• Brief: A verbatim copy of the data is wanted, minus any picture in it.

(Items listed in a dataset)
•••••

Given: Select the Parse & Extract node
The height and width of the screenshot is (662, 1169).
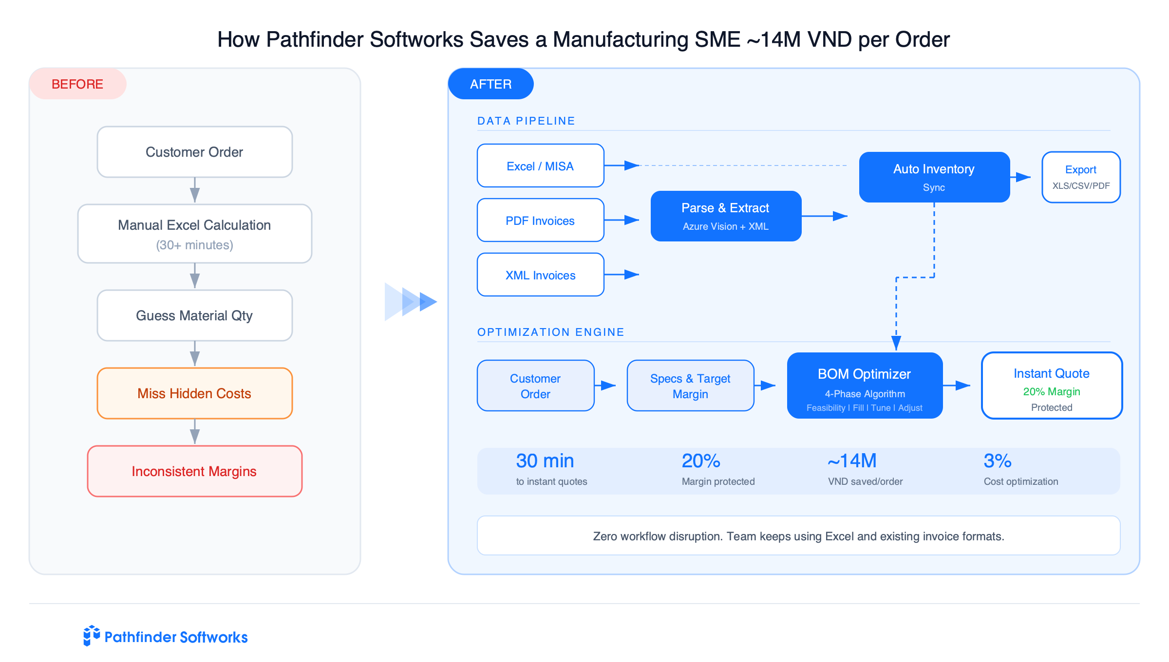Looking at the screenshot, I should click(x=725, y=216).
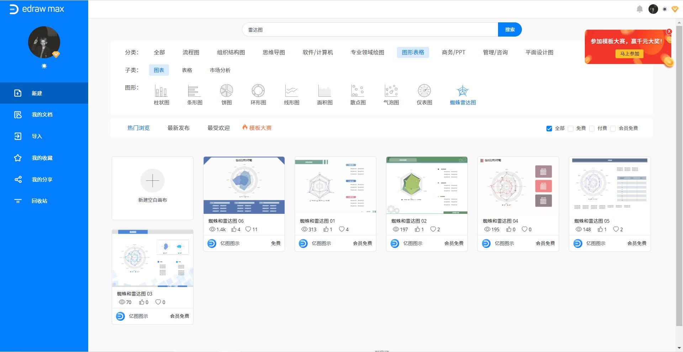Uncheck the 全部 filter checkbox
Viewport: 683px width, 352px height.
(549, 128)
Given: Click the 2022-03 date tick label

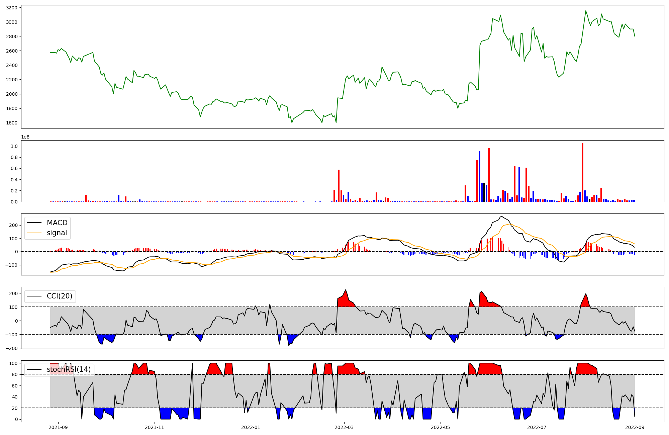Looking at the screenshot, I should (x=344, y=427).
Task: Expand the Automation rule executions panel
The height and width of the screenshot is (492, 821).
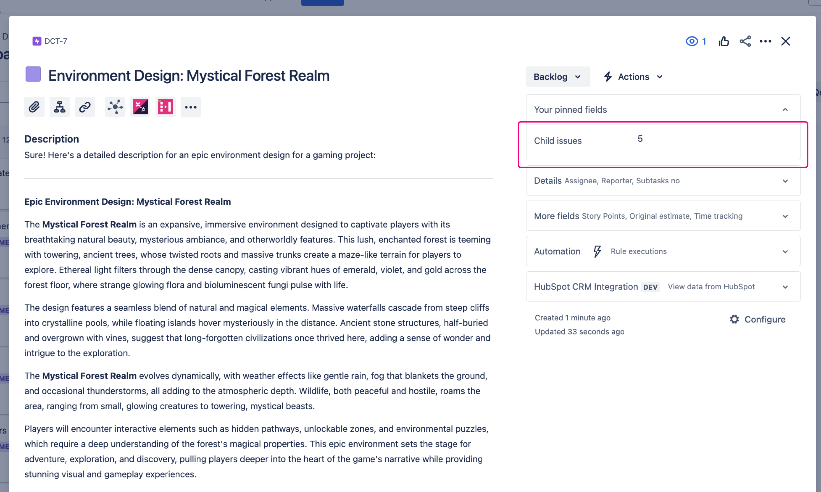Action: (785, 252)
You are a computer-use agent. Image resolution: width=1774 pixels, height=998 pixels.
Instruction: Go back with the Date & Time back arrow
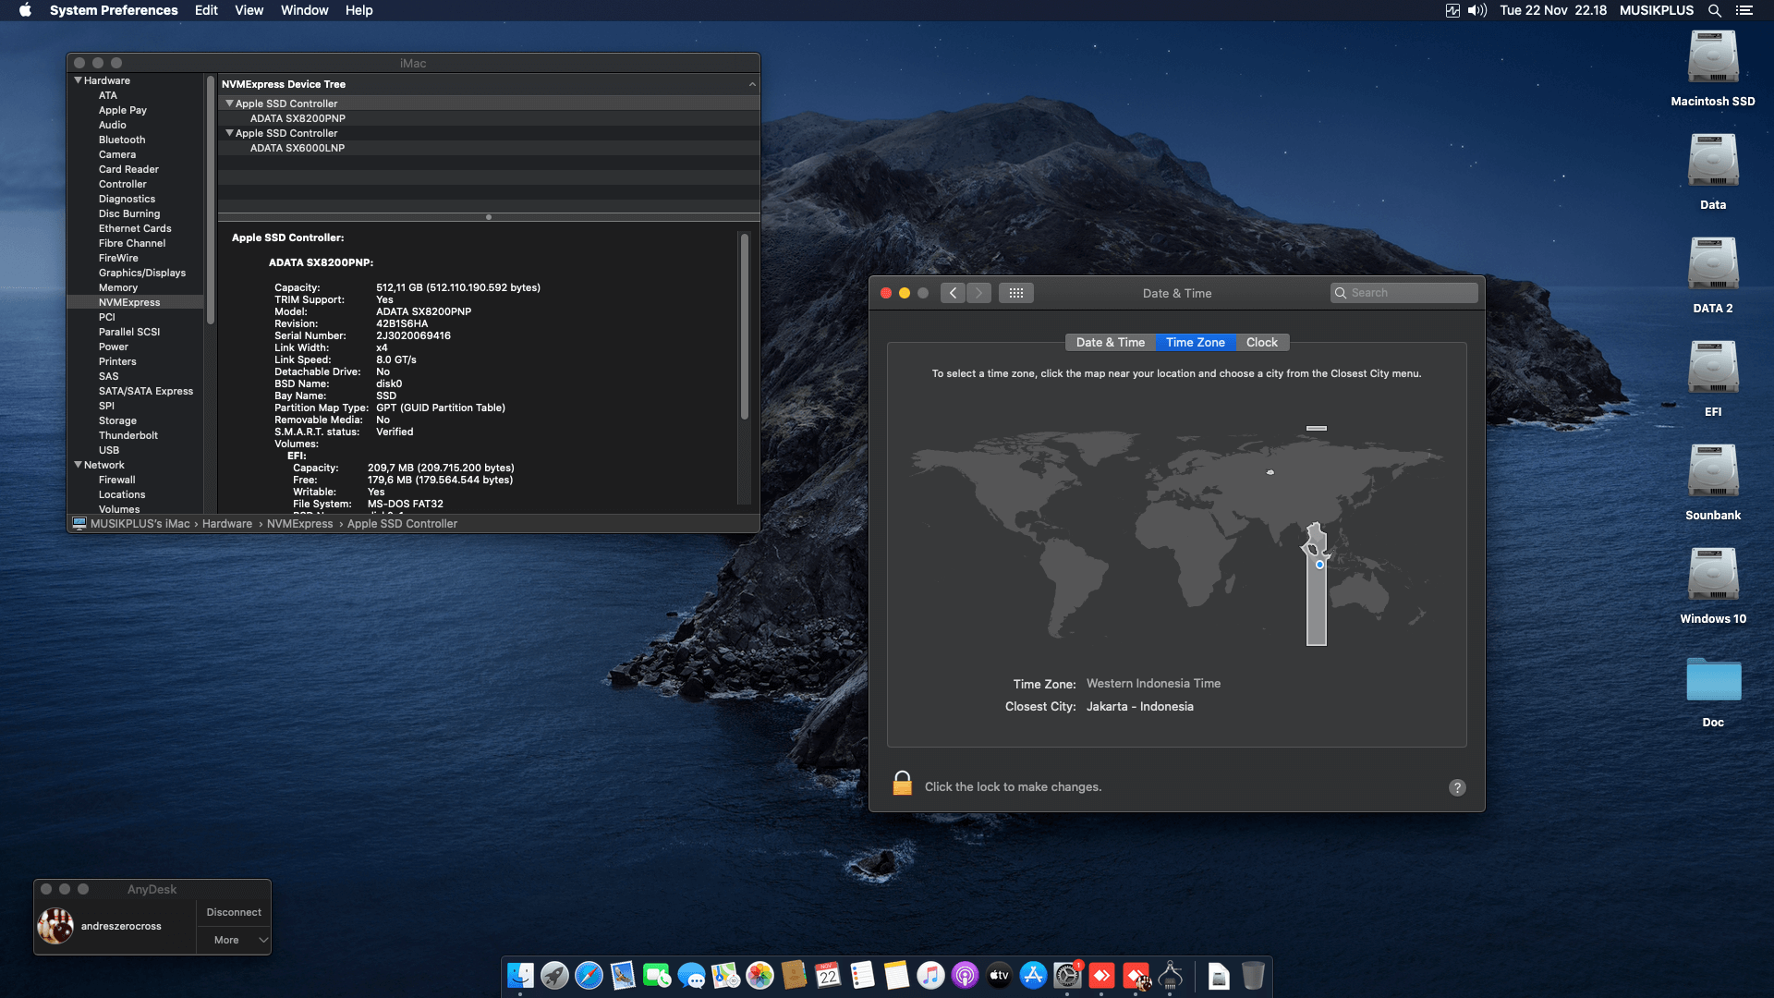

•••••

• Finished task:
Given: Select the Parse & Extract node
The height and width of the screenshot is (662, 1169).
Looking at the screenshot, I should click(x=725, y=216).
Uncheck the 全部 filter checkbox
Viewport: 683px width, 352px height.
(549, 128)
Given: Click the 2022-03 date tick label

Looking at the screenshot, I should (x=344, y=427).
Task: Expand the Automation rule executions panel
The height and width of the screenshot is (492, 821).
Action: (785, 252)
You are a computer-use agent. Image resolution: width=1774 pixels, height=998 pixels.
Instruction: Go back with the Date & Time back arrow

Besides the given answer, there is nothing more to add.